Ws thread for the other murdered couple referenced in link below..
CANADA - Florence, 63 & Harold 64,Fagan, Toronto, 6 March 1978
Dec 5 2021
Two midtown Toronto families killed at home, a year apart. What, if anything, connects their ‘overkill’ murders?
''Isaac (Ike) and Celia Airst, aged 55 and 43 respectively, lived in a midtown Toronto home on the southwest corner of Glencairn and Englemount Avenues with their son Avrom, 22.
A retired homicide investigator told the Star at the time that the Airst murder “looks too much like the Fagans’ to ignore the similarities.”
Both couples had long-standing marriages, and the Airsts were getting ready to celebrate their 25th anniversary.
Again, there were no signs of forced entry.
Again, there were suspicions that the victims might have known their attacker or attackers.
How else could the killer get inside?
The Airsts were known for valuing their privacy, and it wasn’t unusual for all of their three second-storey windows to be covered by blinds and for the main floor windows to be blocked by curtains. And Celia Airst routinely used an intercom at the front double doors to screen visitors.
The order of the murders wasn’t immediately clear.
The men were bludgeoned to death upstairs in their bedrooms. Celia Airst was bludgeoned and stabbed in the back just inside the front door.
Were the men killed first in their bedrooms, with Celia walking in on the crime?
Or was Celia was killed first, the attacker or attackers moving quickly, so that the Airst men didn’t hear the noise and come downstairs.
There was a major difference between the Airst and Fagan murders.
There was something methodical about the Airst family killings, while the Fagan killer or killers seemed to have been in a major hurry.
Nothing appeared disturbed in the Airst residence, although their half-ton truck was missing from the driveway.
Investigators wondered if antisemitism was involved in the Airst murders. The family had been slain on the eve of Yom Kippur, the Jewish Day of Atonement.
Celia was active for Jewish causes, and had worked for the Holocaust committee and for a couple of years with the Jewish Defense League.
“She was active in many charitable causes,” Rabbi David Monsson of Beth Sholom Synagogue told The Star. “She was always taking an interest in good causes.”
That explained how Celia made the news in October 1971 when she and another supporter disrupted a dinner for Soviet Premier Alexei Kosygin at the Ontario Science Centre in Toronto.
They chanted “Freedom! Freedom!” and unveiled a red banner with the words, “Let My People Go,” in reference to Soviet curbs on emigration to Israel.
After Celia was ejected from the event, she told The Star that Kosygin had “got a good idea of democracy in action.”
“We got through security with ease,” she said. “We had no plans to do anything violent. We just wanted to hold up the sign.”
She was also involved in trying to persuade the Canadian government to act against Nazi war criminals from World War II.

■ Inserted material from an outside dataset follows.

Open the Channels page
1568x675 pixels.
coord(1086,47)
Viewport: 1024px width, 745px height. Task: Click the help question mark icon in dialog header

Their son Avrom also had strong political views. At 13, he requested that funds for his bar mitzvah should be spent to plant trees in Israel rather than on gifts or donations to himself.
Isaac Airst had the reputation of being a kind, low-key man who didn’t flash his money. He dressed in baggy work pants and rubber boots, and he and Avrom routinely arrived for work in a half-ton truck.

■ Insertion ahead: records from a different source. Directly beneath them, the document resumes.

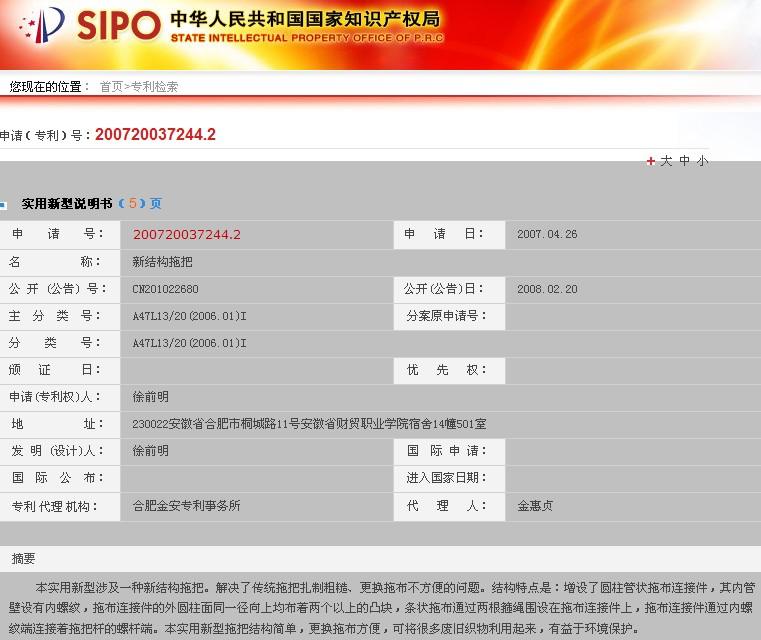761x640 pixels.
Task: Click the red plus icon beside font sizes
Action: [x=650, y=161]
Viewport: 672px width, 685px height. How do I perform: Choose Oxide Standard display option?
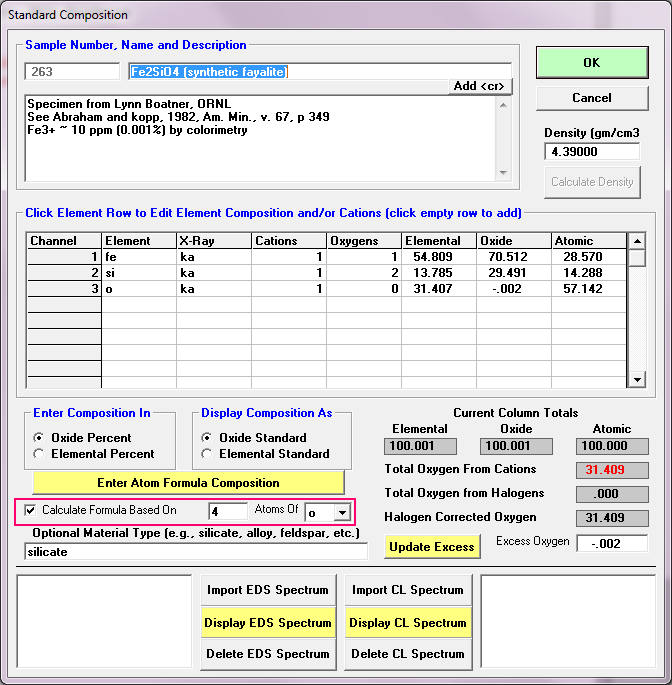pyautogui.click(x=207, y=438)
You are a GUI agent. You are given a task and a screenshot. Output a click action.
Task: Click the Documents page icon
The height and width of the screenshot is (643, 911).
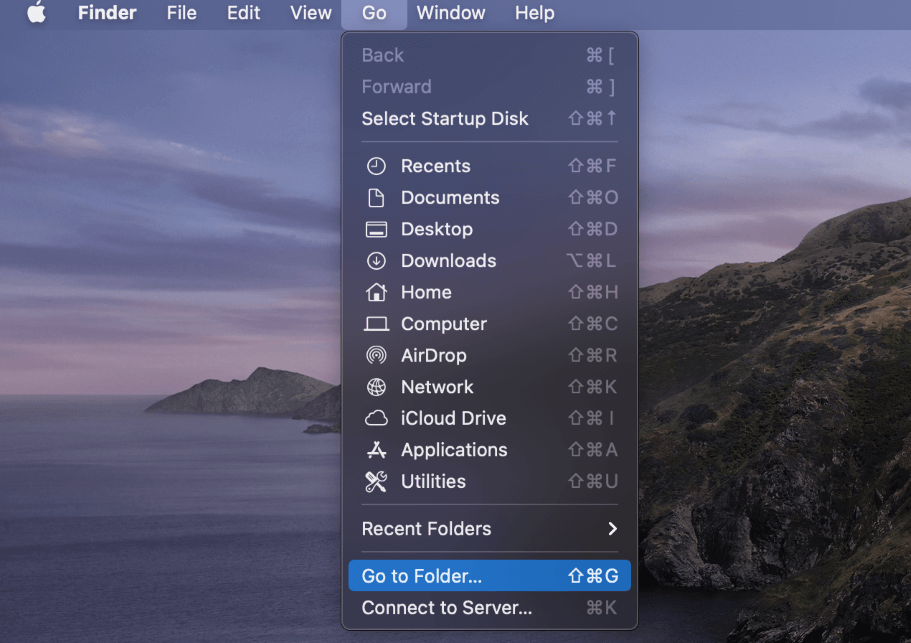(376, 198)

Like Harry Fagan, he had worked his way up in the world.
Isaac Airst had left school at 14 so that he could help support his family, using his bicycle for jobs like delivering newspapers and prescriptions for a pharmacy.
“He had a strong sense of obligation to his father, who was not well,” his sister Sylvia told The Star. “He wanted to help — our father was a furrier, and furs were not selling well in those days.”

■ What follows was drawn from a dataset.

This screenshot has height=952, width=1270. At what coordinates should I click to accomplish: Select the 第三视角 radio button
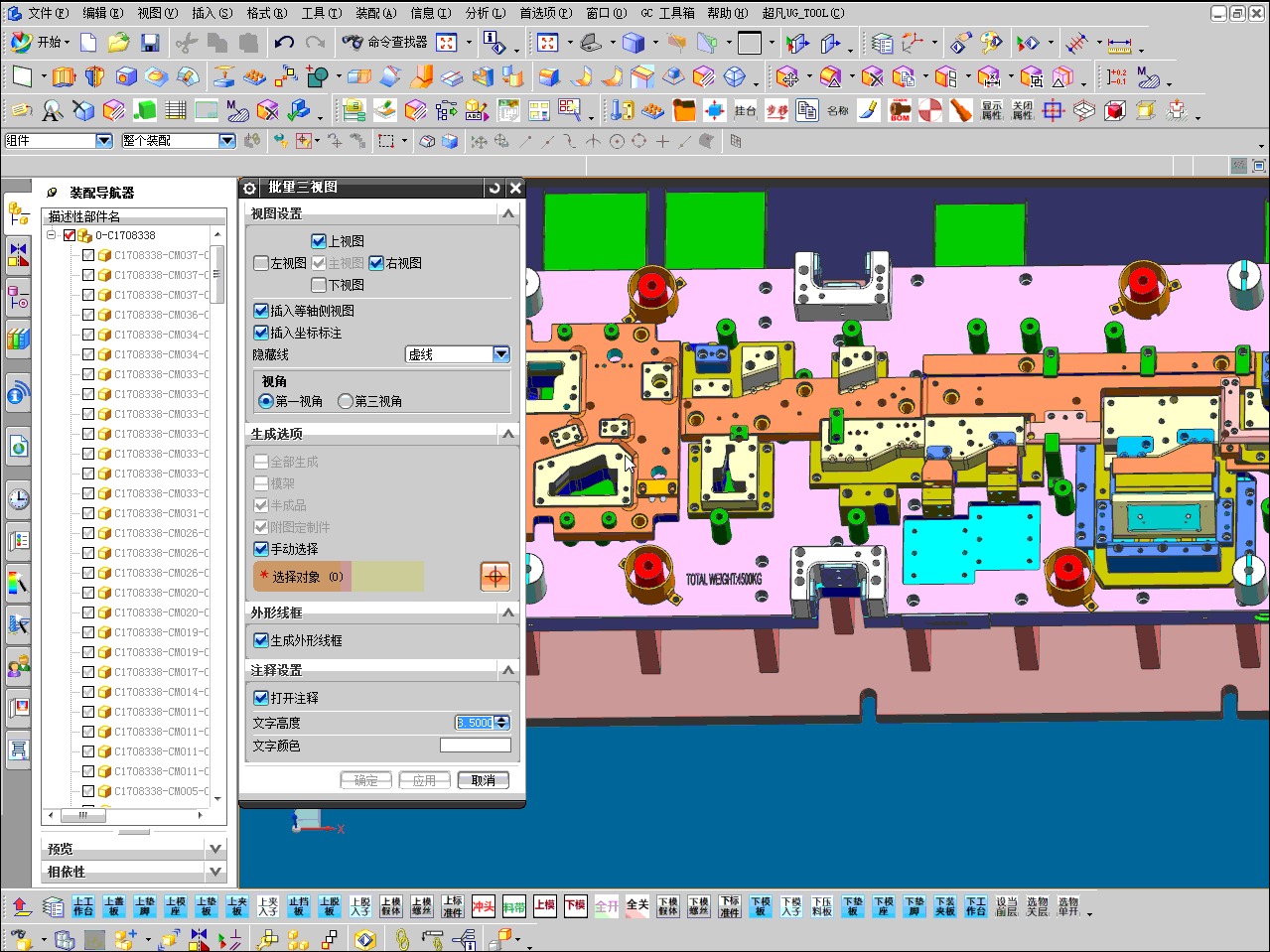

Isaac Airst repaired Corvette warships for the Navy in World War II. After the war, he worked in a family business retreading auto tires before getting into real estate and scrap metal.
He was a strapping man, but didn’t likely put up much resistance to any intruder who entered the family home on Sunday, Sept. 30, 1979 — he had a bad heart and had suffered a stroke.
Again, it was massive overkill.
Eventually, police grew to think the cases weren’t connected, despite any outward similarities.
“We do not consider the two cases linked,” acting Det. Sgt. Stephen Smith of the Toronto police cold case squad said in an email.
“As for possible motives, they are tenuous at best but it is believed the Fagan case was directly related to Mr. Fagan’s business dealing while the Airst case appears to be more of a robbery scenario,” Smith said.